A resposta dos especialistas é clara: O risco de um grande tsunami em Mar del Plata é muito baixo.No entanto, a combinação de registros históricos de ondas incomuns, fenômenos recentes como o meteotsunami de janeiro e o terremoto de magnitude 4,9 registrado no Mar Argentino alimentou a curiosidade — e, em alguns casos, a preocupação — de moradores e turistas. Portanto, é importante organizar os dados e entender o que realmente está em jogo.
Por que Mar del Plata levanta tantas questões sobre tsunamis?
Mar del Plata é conhecida por ser um dos principais destinos de surfe do paísIsso se deve precisamente ao fato de suas ondas tenderem a ser maiores do que as de cidades vizinhas como Villa Gesell ou Necochea.

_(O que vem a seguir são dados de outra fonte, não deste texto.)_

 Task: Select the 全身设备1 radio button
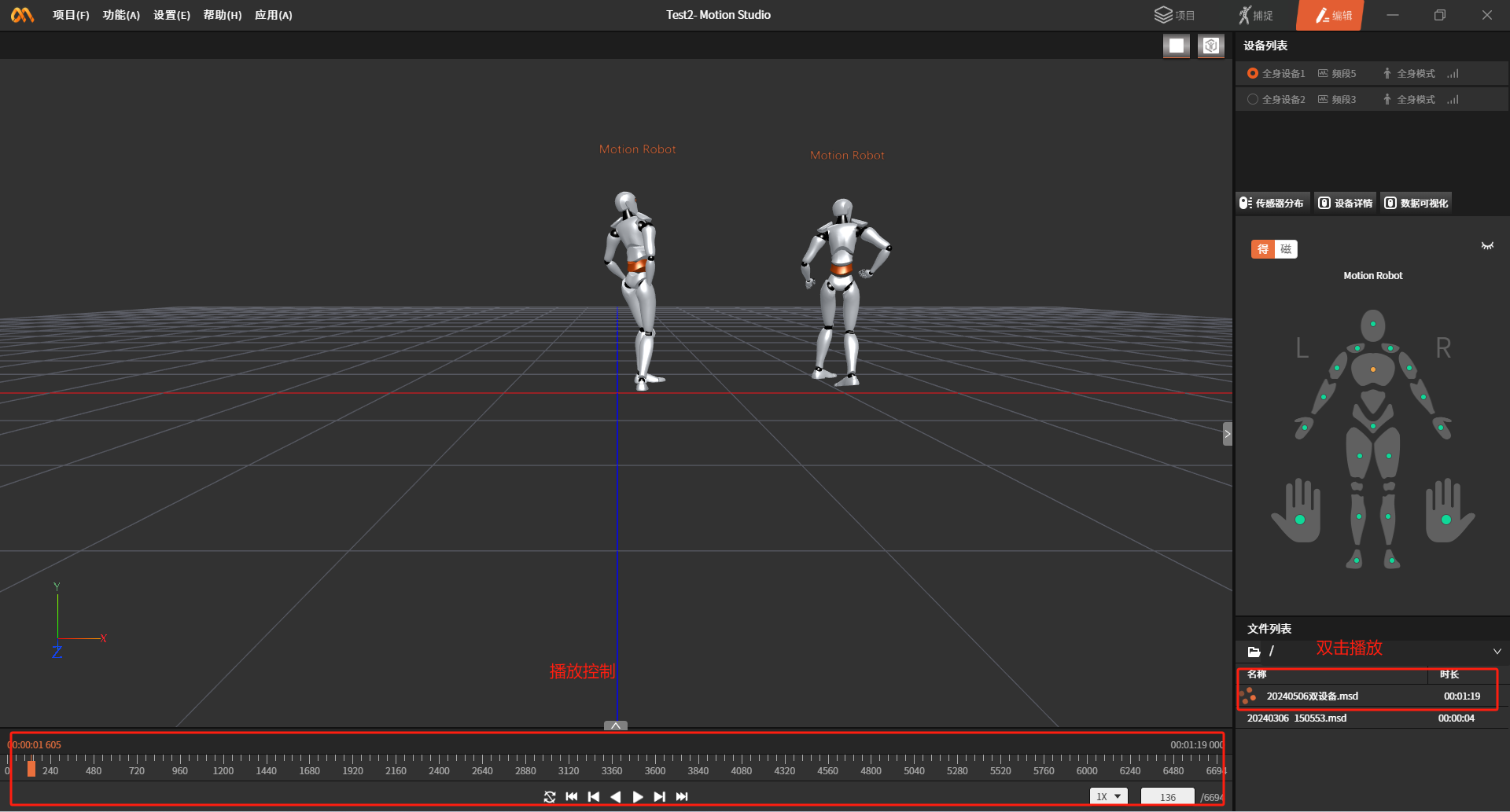pyautogui.click(x=1253, y=73)
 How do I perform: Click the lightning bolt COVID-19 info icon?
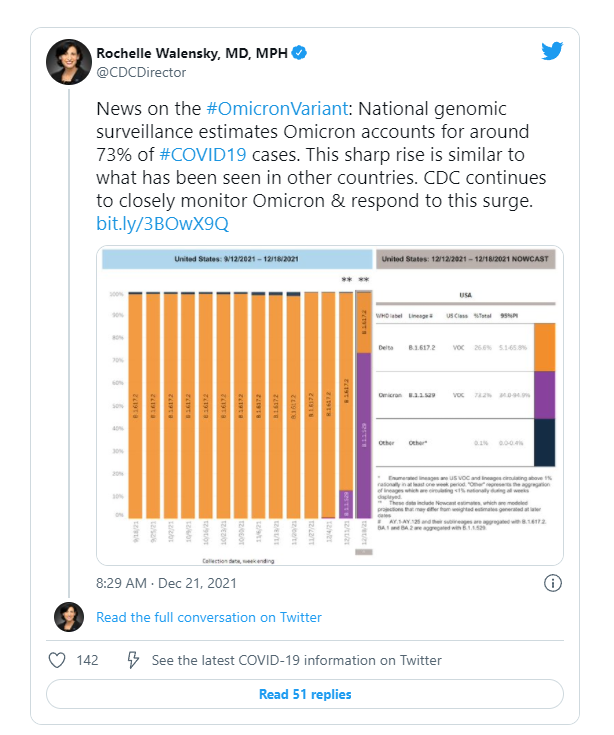pyautogui.click(x=133, y=660)
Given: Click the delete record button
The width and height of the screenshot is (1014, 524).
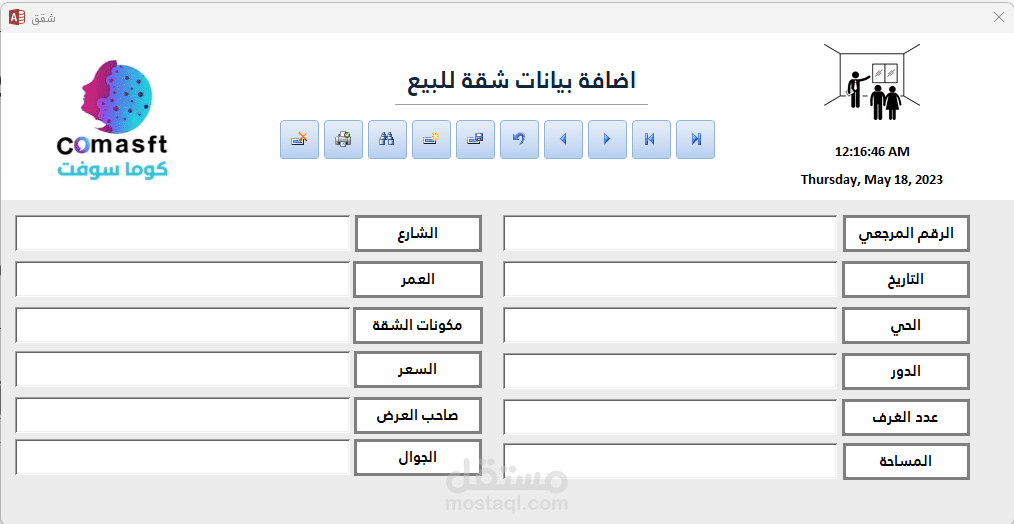Looking at the screenshot, I should tap(299, 139).

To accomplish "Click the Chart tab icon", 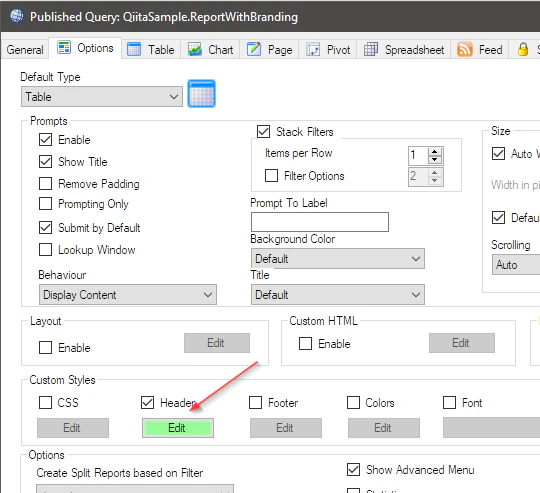I will click(195, 49).
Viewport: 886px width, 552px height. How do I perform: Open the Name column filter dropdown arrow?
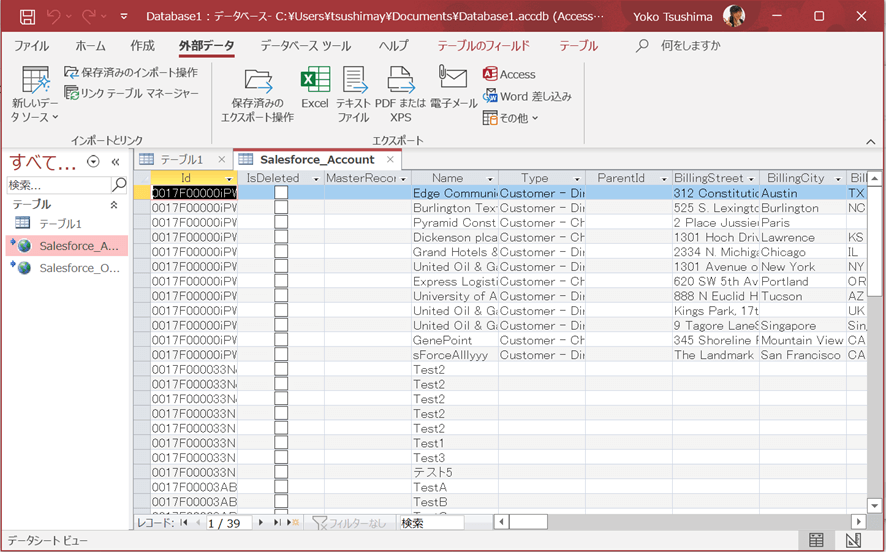[490, 179]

Essa diferença se explica pelo fato de que A plataforma continental em frente à cidade é mais estreita.Isso reduz o atrito e permite que a onda chegue à costa com mais energia.
Essa mesma característica física alimenta uma dúvida recorrente: se as ondas já são naturalmente mais poderosasO que aconteceria se ocorresse um terremoto submarino capaz de gerar um tsunami? A preocupação não é descabida, mas precisa ser contextualizada com o que se sabe sobre o assunto. sismicidade na Argentina e, em particular, na costa atlântica.
Em território argentino, as áreas com aumento da atividade sísmica Estas são as províncias de San Juan, Mendoza e Terra do Fogo, associadas a grandes falhas tectônicas. Estruturas como as seguintes se cruzam nesta última área: Falha de Magalhães, sobre as quais foram elaborados estudos e alertas relativos à possibilidade de tsunamis regionais, especialmente associados à extremidade sul do continente.
Contudo, a A costa atlântica de Buenos Aires está longe das principais zonas de subducção. que frequentemente causam os maiores tsunamis do planeta. Especialistas do CONICET e de outras organizações enfatizam que A configuração tectônica do Atlântico Sul é muito diferente. para o Pacífico, onde se concentram os episódios mais destrutivos conhecidos na América do Sul.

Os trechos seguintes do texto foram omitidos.